Saved data entries:
= = = =
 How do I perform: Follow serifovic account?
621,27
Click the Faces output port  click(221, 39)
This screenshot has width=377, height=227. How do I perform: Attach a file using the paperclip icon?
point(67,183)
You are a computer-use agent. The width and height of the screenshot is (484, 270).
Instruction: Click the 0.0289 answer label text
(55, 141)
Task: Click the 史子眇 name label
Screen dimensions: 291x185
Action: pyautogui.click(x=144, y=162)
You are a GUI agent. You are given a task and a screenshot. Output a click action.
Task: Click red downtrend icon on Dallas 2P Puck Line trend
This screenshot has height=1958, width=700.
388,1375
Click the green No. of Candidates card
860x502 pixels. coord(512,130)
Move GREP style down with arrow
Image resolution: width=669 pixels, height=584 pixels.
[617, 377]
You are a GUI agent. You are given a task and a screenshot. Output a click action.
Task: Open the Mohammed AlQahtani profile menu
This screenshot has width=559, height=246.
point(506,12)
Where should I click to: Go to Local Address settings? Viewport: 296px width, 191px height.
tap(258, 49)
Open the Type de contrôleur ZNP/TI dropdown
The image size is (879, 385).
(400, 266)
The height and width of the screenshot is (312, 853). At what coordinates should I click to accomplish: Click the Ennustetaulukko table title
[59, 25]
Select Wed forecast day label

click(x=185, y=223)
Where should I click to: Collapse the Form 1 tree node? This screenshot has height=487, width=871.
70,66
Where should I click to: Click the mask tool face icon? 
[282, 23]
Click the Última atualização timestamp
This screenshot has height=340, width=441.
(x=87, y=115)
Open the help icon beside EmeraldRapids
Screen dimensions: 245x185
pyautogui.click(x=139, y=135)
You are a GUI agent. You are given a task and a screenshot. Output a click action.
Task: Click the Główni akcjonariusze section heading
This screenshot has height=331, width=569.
= = = =
Show every line from the entries that includes the word "Open".

■ **Task response**:
Task: Open the Mohammed AlQahtani profile menu
Open the Type de contrôleur ZNP/TI dropdown
Open the help icon beside EmeraldRapids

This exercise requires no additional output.